The Empress of China sailed from New York on February 22, 1784 with a crew of 34 (Green, Shaw, 2nd supercargo Thomas Randall, 2 carpenters, a barrel-maker and “several boys”). It would stop at the Cape Verde Islands for provisions in April, round the Cape of Good Hope, pass through the Sunda Strait (where it narrowly avoided a collision according to Green's logbook), and anchor at Whampoa on August 28, 1784. 1 of the crew would die in Canton of “illness”, and the ship would have £500 of repairs done while in port. Shaw would present a letter from Congress to the Chinese officials, and the Canton merchants would give Captain Green a painted fan with a portrait of the ship (the only image of the Empress of China that survives). Shaw’s September-December 1784 journal would record payments of £1,500 in duties and £500 for an interpreter. He and Randall would sell the ginseng for £6,000 and the furs for £4,000; they would buy 800 chests of tea (£15,000), 20,000 pairs of cotton trousers from Nanjing (£3,000), 64 tons of porcelain (£2,000), and silk fabrics (£1,500). The ship would weigh anchor at Whampoa on December 28 “with a fair wind”. They would sail around the Straits of Malacca, across the Indian Ocean, around the Cape of Good Hope and anchor at St. Helena on March 10 to take on water (£100). The carpenters would spend £50 in materials to repair minor leaks. According to Shaw’s logbook, the ship “Made land at New York, May 11, 1785, to great acclaim.” The cargo would be sold in Boston, New York and Philadelphia. Morris’ papers record a net profit of £6,250. What is puzzling is his calculation that this was only a 25% return on his investment of £11,250. What makes things curiouser and curiouser is that Daniel Parker will write to Morris that the venture has provided him with a “satisfactory return” and then flee to Britain 2 months later, leaving debts of £20,000 and the Empress of China put up for sale, advertised in the New York Packet as “copper-bottomed, scarcely two years old, fit for Indian with small expense.”

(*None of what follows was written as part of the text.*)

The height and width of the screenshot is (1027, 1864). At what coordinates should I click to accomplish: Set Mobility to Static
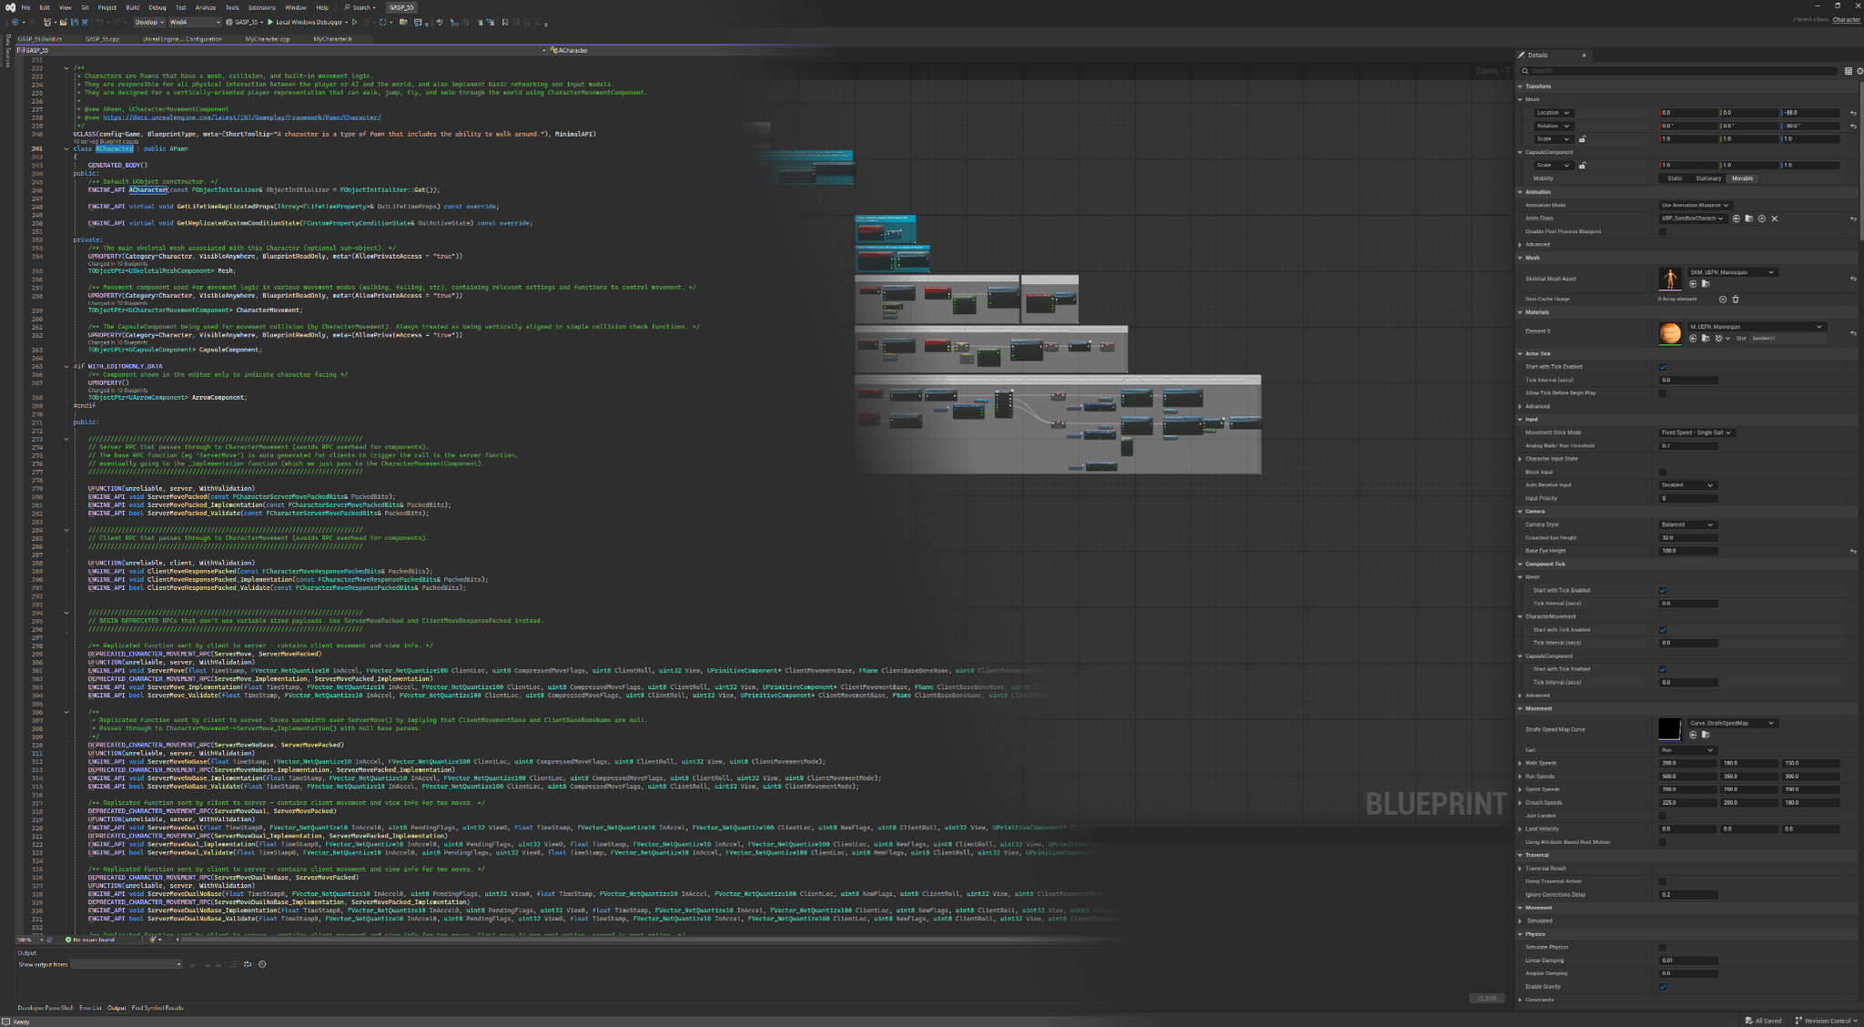(x=1677, y=178)
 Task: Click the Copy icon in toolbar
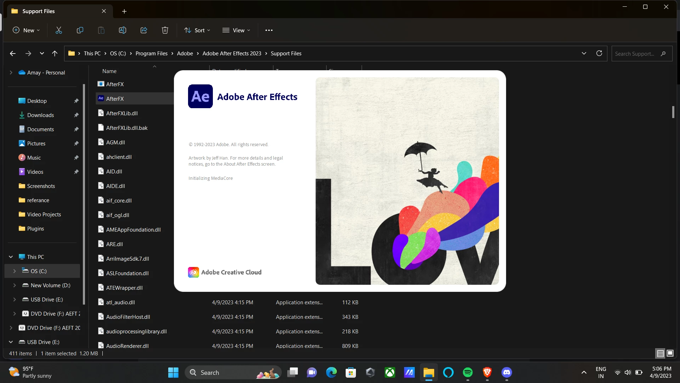80,30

In 1785 he would purchase 100,000 acres in western Pennsylvania for £5000 and then sell half his holding in 1787 for the same amount. In 1786 he would invest £3,000 in the privateering schooner Dolphin; the following year the ship would record the sale of £3,000 in goods captured. In 1788 Morris' own balance sheet would show his liquid net assets at £20-30,000.
By 1790 Morris would purchase the Genesee Tract from the State of Massachusetts -1.5 million acres in the Genessee region of New York, paying £22,500. In 1791 he would buy the city block in Philadelphia (Chestnut-Walnut, Seventh-Eighth Streets) for £22,500. That same year Morris would launch the Delaware and Schuylkill Canal Company. Of its total £45,000 capital Morris would contribute £11,250. In 1793 he would sell 1 million acres of the Genesee Tract to the Holland Land Company for £75,000 and buy shares in the Bank of Pennsylvania (£4,500). In 1794 the work would begin on the Chestnut Street mansion, with Pierre Charles L’Enfant being paid £2,000 for design and supervision and £6,138 being spent that year on construction.
1795 would be the year of the very big deal. Morris, James Greenleaf and John Nicholson would form the North American Land Company; each would own 10,000 shares, and the venture would be capitalized at £675,000. It would own 6 million acres. Within 2 years (1797) Greenleaf and Nicholson would be in Prune Street Prison for bankruptcy. Morris would arrive there the following year (1798). Their collective unpaid debts would be in excess of £1,000,000.